Pencapaian ini menjadi bukti nyata bahwa pertumbuhan kinerja perusahaan didorong oleh operasional bisnis yang produktif.

Alif turut menyoroti adanya persepsi pasar yang kurang tepat mengenai model bisnis BACH yang sering kali hanya dikaitkan dengan penyedia generator set (genset).

Padahal, perseroan telah bertransformasi menjadi penyedia solusi infrastruktur terintegrasi yang lebih luas.

Cakupan layanan BACH saat ini meliputi konstruksi, instalasi, pemeliharaan, hingga pengelolaan layanan infrastruktur telekomunikasi.

Perusahaan juga terlibat aktif dalam pembangunan BTS, pekerjaan mekanikal elektrikal, instalasi fiber optik, hingga penyediaan daya cadangan seluler.

Diversifikasi layanan tersebut terbukti mampu memperkuat fundamental pendapatan melalui perolehan proyek baru dan peningkatan porsi pendapatan berulang.

Prospek masa depan perusahaan diprediksi akan semakin cerah seiring dengan akselerasi investasi di sektor telekomunikasi nasional.

Tren perluasan jaringan 5G, fiberisasi, serta pesatnya pembangunan pusat data di Indonesia menjadi katalis utama bagi bisnis BACH.

Peningkatan konsumsi data masyarakat menuntut ketersediaan infrastruktur pendukung yang mumpuni, termasuk layanan pemeliharaan dan pasokan daya listrik cadangan.

Masuknya Global Telekomunikasi Prima sebagai pengendali baru yang berafiliasi dengan Grup Djarum juga memberikan keuntungan strategis.

Sinergi dengan perusahaan lain seperti Protelindo, TOWR, SUPR, dan iForte membuka ruang kolaborasi yang lebih luas.

Kerja sama ini diharapkan dapat mengamankan kontrak jangka panjang yang menjamin stabilitas arus kas perseroan di masa depan.

Selain sektor telekomunikasi, BACH memiliki potensi ekspansi ke industri manufaktur, kawasan industri, hingga sektor pertambangan.

Namun, Alif tetap memberikan catatan mengenai tantangan eksternal yang harus dimitigasi.
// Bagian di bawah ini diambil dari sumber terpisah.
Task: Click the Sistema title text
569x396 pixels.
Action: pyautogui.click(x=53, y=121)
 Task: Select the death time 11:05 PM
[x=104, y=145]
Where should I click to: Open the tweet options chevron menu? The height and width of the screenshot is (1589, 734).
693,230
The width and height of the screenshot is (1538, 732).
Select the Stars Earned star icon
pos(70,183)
Fluktuasi nilai tukar mata uang, ketergantungan pada pemasok luar negeri, serta persaingan industri menjadi risiko yang perlu diwaspadai.

“Prospek jangka panjang BACH tetap positif selama Perseroan menjaga efisiensi, memperkuat hubungan dengan pelanggan dan pemasok, serta melakukan diversifikasi pendapatan,” tegas Alif.
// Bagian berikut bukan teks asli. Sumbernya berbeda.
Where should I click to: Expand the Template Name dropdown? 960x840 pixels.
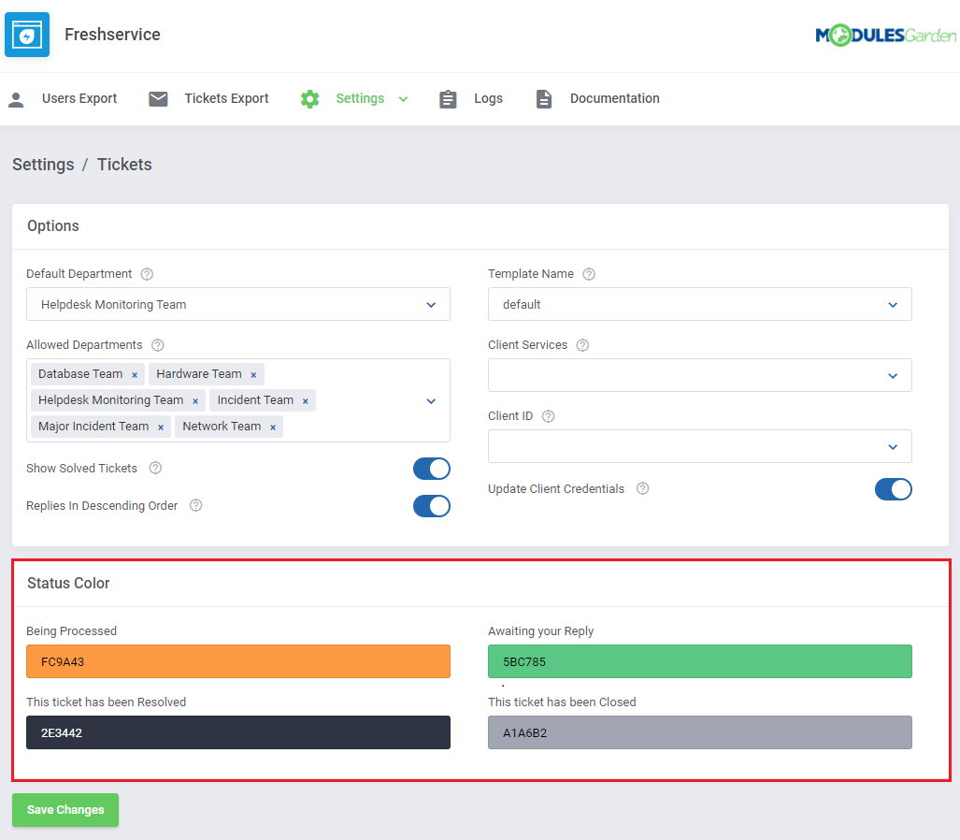pos(699,304)
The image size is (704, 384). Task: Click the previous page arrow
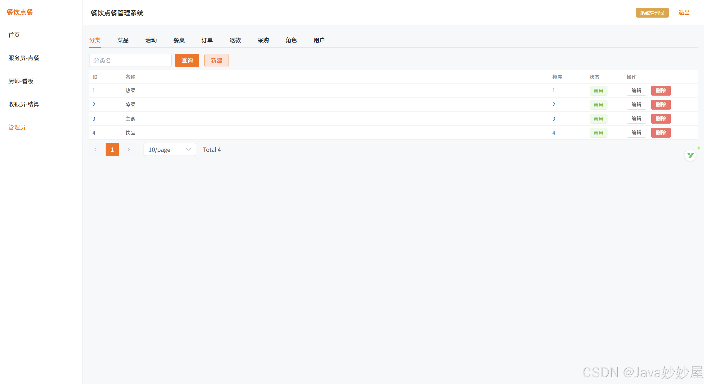point(95,149)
Strategi perusahaan untuk tidak terburu-buru mengejar target masuk indeks besar seperti LQ45 atau MSCI dinilai sebagai langkah yang tepat.

Fokus pada penguatan fundamental bisnis dianggap sebagai fondasi utama untuk memastikan pertumbuhan jangka panjang yang konsisten di tengah ekosistem digital nasional yang terus berkembang.